# Aim of the exercise
Reproduce the data below word for word, keeping every line unchanged.

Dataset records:
....................
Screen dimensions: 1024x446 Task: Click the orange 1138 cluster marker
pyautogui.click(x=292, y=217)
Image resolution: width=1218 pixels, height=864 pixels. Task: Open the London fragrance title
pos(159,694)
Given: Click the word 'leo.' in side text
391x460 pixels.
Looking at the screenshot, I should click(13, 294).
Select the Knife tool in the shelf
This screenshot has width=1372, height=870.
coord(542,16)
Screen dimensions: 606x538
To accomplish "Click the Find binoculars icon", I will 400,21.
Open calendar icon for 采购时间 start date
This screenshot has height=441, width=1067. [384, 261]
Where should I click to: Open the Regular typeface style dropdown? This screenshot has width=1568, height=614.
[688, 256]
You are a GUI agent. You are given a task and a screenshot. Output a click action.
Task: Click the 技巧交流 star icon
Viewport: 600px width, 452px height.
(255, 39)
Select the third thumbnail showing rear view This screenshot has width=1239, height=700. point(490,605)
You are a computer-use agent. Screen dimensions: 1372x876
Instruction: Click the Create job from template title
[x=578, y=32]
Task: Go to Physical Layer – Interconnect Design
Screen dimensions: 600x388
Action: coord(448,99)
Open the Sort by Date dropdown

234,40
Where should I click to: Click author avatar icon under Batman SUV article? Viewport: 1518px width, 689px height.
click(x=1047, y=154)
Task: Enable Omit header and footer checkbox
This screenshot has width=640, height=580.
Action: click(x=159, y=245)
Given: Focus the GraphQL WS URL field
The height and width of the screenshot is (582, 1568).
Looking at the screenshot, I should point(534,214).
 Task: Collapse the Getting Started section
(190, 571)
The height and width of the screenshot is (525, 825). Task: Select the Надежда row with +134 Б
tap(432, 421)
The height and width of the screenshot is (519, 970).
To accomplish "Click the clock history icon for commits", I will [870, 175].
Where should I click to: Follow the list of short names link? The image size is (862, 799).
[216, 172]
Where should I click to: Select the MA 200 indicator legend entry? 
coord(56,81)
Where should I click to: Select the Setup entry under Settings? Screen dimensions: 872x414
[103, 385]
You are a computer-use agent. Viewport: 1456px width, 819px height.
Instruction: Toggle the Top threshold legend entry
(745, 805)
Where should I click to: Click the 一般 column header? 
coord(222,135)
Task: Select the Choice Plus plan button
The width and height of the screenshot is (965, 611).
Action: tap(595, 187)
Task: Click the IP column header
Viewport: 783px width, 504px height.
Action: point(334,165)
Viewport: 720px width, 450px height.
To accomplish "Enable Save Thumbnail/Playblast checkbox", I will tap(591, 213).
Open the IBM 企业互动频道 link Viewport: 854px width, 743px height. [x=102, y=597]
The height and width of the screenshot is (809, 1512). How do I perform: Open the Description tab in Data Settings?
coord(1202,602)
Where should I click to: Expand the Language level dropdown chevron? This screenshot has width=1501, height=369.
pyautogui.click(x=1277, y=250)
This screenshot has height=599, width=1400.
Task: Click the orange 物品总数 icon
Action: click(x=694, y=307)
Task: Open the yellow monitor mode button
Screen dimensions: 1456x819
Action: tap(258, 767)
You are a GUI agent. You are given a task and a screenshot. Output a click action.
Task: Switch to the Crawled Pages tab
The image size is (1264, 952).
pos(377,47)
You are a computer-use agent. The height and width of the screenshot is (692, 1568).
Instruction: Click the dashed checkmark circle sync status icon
....................
# Solution for this problem
Screen dimensions: 1024x446 Task: Click the orange 1138 cluster marker
pyautogui.click(x=292, y=217)
Image resolution: width=1218 pixels, height=864 pixels. Task: Open the London fragrance title
pos(159,694)
Given: Click the word 'leo.' in side text
391x460 pixels.
Looking at the screenshot, I should click(13, 294).
Select the Knife tool in the shelf
This screenshot has width=1372, height=870.
coord(542,16)
Screen dimensions: 606x538
To accomplish "Click the Find binoculars icon", I will 400,21.
Open calendar icon for 采购时间 start date
This screenshot has height=441, width=1067. [384, 261]
Where should I click to: Open the Regular typeface style dropdown? This screenshot has width=1568, height=614.
[688, 256]
You are a GUI agent. You are given a task and a screenshot. Output a click action.
Task: Click the 技巧交流 star icon
Viewport: 600px width, 452px height.
(255, 39)
Select the third thumbnail showing rear view This screenshot has width=1239, height=700. point(490,605)
You are a computer-use agent. Screen dimensions: 1372x876
Instruction: Click the Create job from template title
[x=578, y=32]
Task: Go to Physical Layer – Interconnect Design
Screen dimensions: 600x388
Action: coord(448,99)
Open the Sort by Date dropdown

234,40
Where should I click to: Click author avatar icon under Batman SUV article? Viewport: 1518px width, 689px height.
click(x=1047, y=154)
Task: Enable Omit header and footer checkbox
This screenshot has width=640, height=580.
Action: click(x=159, y=245)
Given: Focus the GraphQL WS URL field
The height and width of the screenshot is (582, 1568).
Looking at the screenshot, I should point(534,214).
 Task: Collapse the Getting Started section
(190, 571)
The height and width of the screenshot is (525, 825). Task: Select the Надежда row with +134 Б
tap(432, 421)
The height and width of the screenshot is (519, 970).
To accomplish "Click the clock history icon for commits", I will [870, 175].
Where should I click to: Follow the list of short names link? The image size is (862, 799).
[216, 172]
Where should I click to: Select the MA 200 indicator legend entry? 
coord(56,81)
Where should I click to: Select the Setup entry under Settings? Screen dimensions: 872x414
[103, 385]
You are a computer-use agent. Viewport: 1456px width, 819px height.
Instruction: Toggle the Top threshold legend entry
(745, 805)
Where should I click to: Click the 一般 column header? 
coord(222,135)
Task: Select the Choice Plus plan button
The width and height of the screenshot is (965, 611).
Action: tap(595, 187)
Task: Click the IP column header
Viewport: 783px width, 504px height.
Action: point(334,165)
Viewport: 720px width, 450px height.
To accomplish "Enable Save Thumbnail/Playblast checkbox", I will tap(591, 213).
Open the IBM 企业互动频道 link Viewport: 854px width, 743px height. [x=102, y=597]
The height and width of the screenshot is (809, 1512). How do I perform: Open the Description tab in Data Settings?
coord(1202,602)
Where should I click to: Expand the Language level dropdown chevron? This screenshot has width=1501, height=369.
pyautogui.click(x=1277, y=250)
This screenshot has height=599, width=1400.
Task: Click the orange 物品总数 icon
Action: click(x=694, y=307)
Task: Open the yellow monitor mode button
Screen dimensions: 1456x819
Action: tap(258, 767)
You are a GUI agent. You are given a task and a screenshot. Output a click action.
Task: Switch to the Crawled Pages tab
The image size is (1264, 952).
pos(377,47)
You are a computer-use agent. The height and width of the screenshot is (692, 1568).
Instruction: Click the dashed checkmark circle sync status icon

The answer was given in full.